TASK BRIEF: Copy the full listing, changing nothing.

SOURCE RECORDS:
● ● ●
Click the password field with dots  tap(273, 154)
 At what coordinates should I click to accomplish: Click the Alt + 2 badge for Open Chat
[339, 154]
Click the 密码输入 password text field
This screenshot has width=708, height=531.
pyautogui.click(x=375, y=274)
● ● ●
EXERCISE ANSWER:
Click the password field with dots  tap(273, 154)
 At what coordinates should I click to accomplish: Click the Alt + 2 badge for Open Chat
[339, 154]
Click the 密码输入 password text field
This screenshot has width=708, height=531.
pyautogui.click(x=375, y=274)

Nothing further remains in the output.